There's even a brief glimpse of Avon in flagrante with the ocf, and if this zine weren't being marketed by Horizon as a gen zine, I'd at least consider rating it as adult. But my major criterion (though not the only one) for distinguishing between gen and adult is what the publisher thinks it is. [5]
Yes, the cover is related to story content. No, said story doesn’t make a lick of sense. A planet of Shakespearan actors, a charismatic bad guy, Cally falling for this guy for no discernable reason, Avon going insane. If there was a point, I missed it. Still enjoyed reading it. I have no problems with the concept of a Planet Shakespeare (not what it was called in-story, but that’s how I think of it.) I do have to raise my eyebrow at Tarrant being something of a theater snob. They really taught Shakespeare in the Federation Space Academy? (Then again, it would explain Tarrant’s usual choice of outfit.) [6]


"This is not a large zine by the standards American fandom has become accustomed to, containing only two stories, a few (but attractive ) illustrations, just over 100 pages, and no incidentals at all. The two stories are both readable, and the two artists who account for most of the illos, Jo Jobson, and Tim Pierocini, deserve more exposure in fandom. I appreciate the trouble a British zine editor may have with art, when mimeo is the only economical medium, but it's a pity that these two talents have rarely been seen by American fans. The publisher is a member of the Horizon staff, and the zine's production values reflect it. These two stories are longer than is feasible for the club's fiction zine, and as an appreciator of the well-written longer story, I am glad they've been made available.[7]

Issue 2

cover of issue #2

The Web 2 was published in 1993 and contains 96 pages. Art by Harry Eckman and Fliss Davies.

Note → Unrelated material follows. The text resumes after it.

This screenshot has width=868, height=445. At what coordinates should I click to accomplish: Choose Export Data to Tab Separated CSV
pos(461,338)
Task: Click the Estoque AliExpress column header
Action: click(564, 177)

  • The Truth Untold by Sharon Eckman
  • By Any Other Name 2 - The Sequel by Sharon Eckman


Issue 3

front cover of issue #3, Susan Pardue
inside page from issue #3. From a fan in 2016: "Vila visiting “his spiritual home.” Of course he ended up in Quark’s! Mention a bar and gambling to Vila, he’ll find a way to get there." [8]

The Web 3 is a 98-page novel called "Seas of God" by Sharon Eckman. It is crossover with Star Trek: Deep Space Nine and was published in 1995. Artwork by Tim Pieraccini, Susan Pardue (cover) & Harry Eckman.

Reactions and Reviews: Issue 3

In a discussion on the lysator B7 mailing list in April 1998, people referred to the "famous Bajoran freedom fighter Ayvon of the Seven" in the ST:DS9 novel "The Siege".

The reference is just a tossed out reference, the character does not appear. It was something like, "as Ayvon of the Seven said, 'I am not expendable, I am not stupid and I am not going'" -- said by Kira in the DS9 novel, "The Siege".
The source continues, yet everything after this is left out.